→ Task instructions: Set every entry below down once more, exactly as it stands, without images.

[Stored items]
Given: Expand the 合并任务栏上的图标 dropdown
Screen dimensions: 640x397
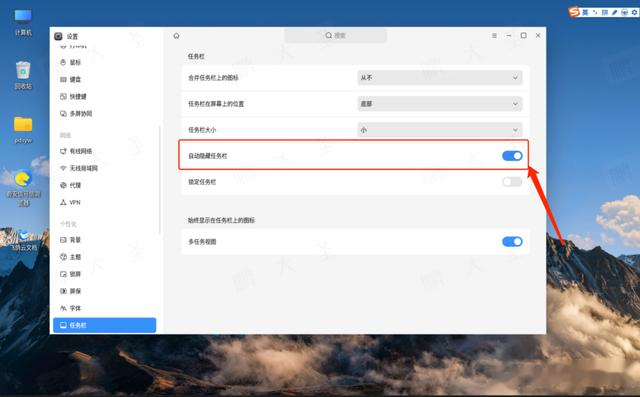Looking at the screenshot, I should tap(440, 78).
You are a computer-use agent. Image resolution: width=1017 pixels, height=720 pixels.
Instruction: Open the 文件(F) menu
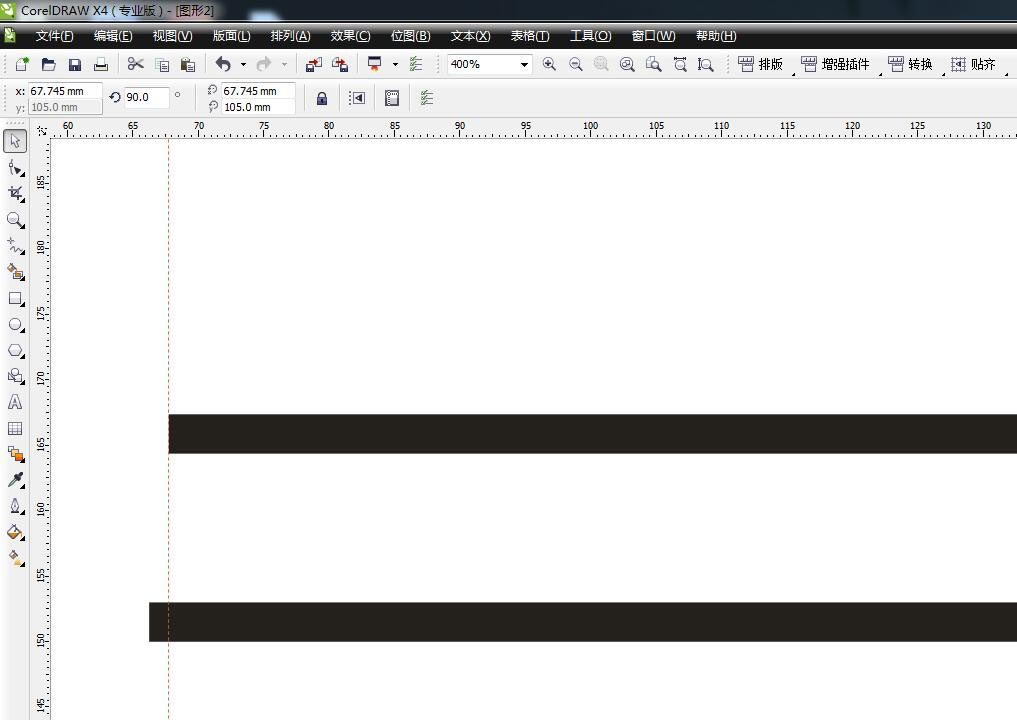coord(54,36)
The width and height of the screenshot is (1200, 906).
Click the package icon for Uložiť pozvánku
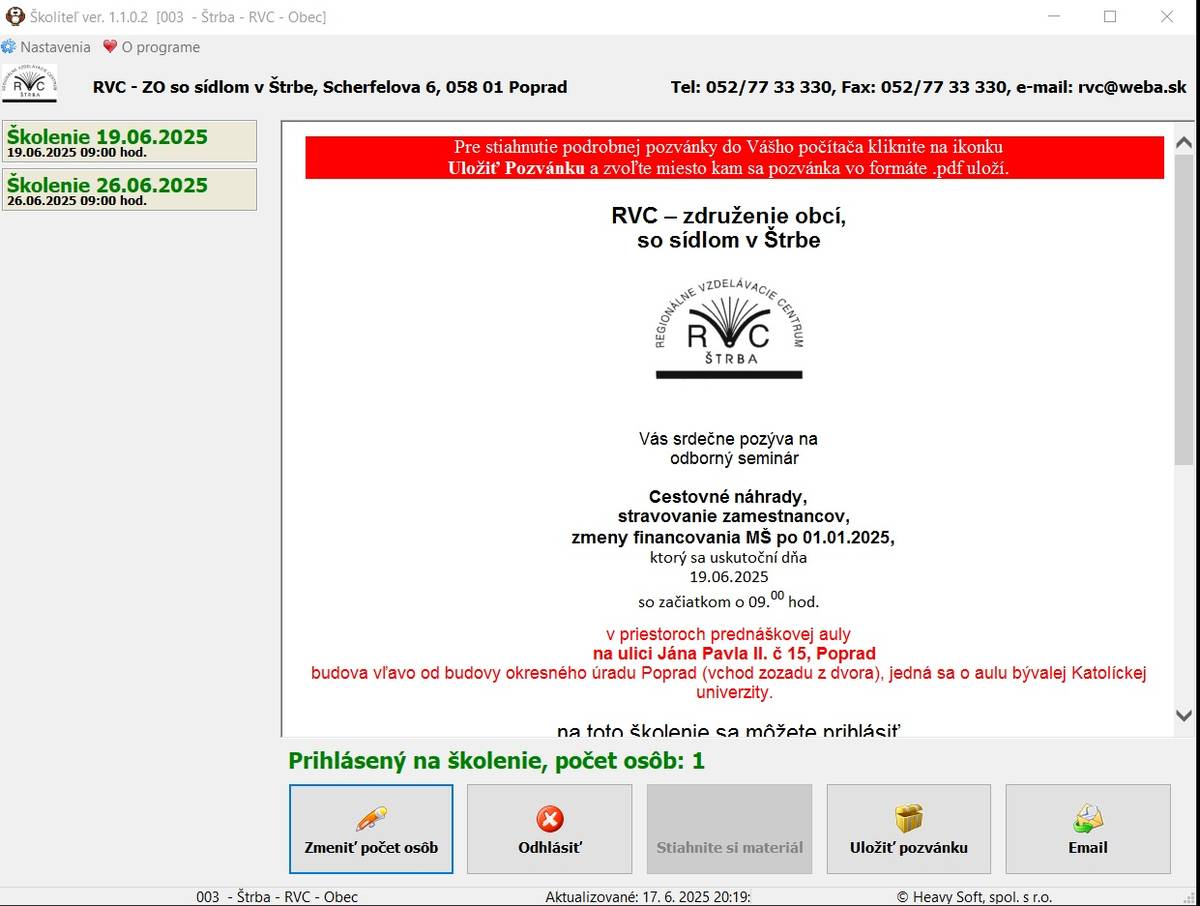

→ Result:
Given: Expand the 合并任务栏上的图标 dropdown
Screen dimensions: 640x397
Looking at the screenshot, I should tap(440, 78).
You are a computer-use agent. Image resolution: width=1017 pixels, height=720 pixels.
Instruction: Open the 文件(F) menu
coord(54,36)
The width and height of the screenshot is (1200, 906).
Click the package icon for Uložiť pozvánku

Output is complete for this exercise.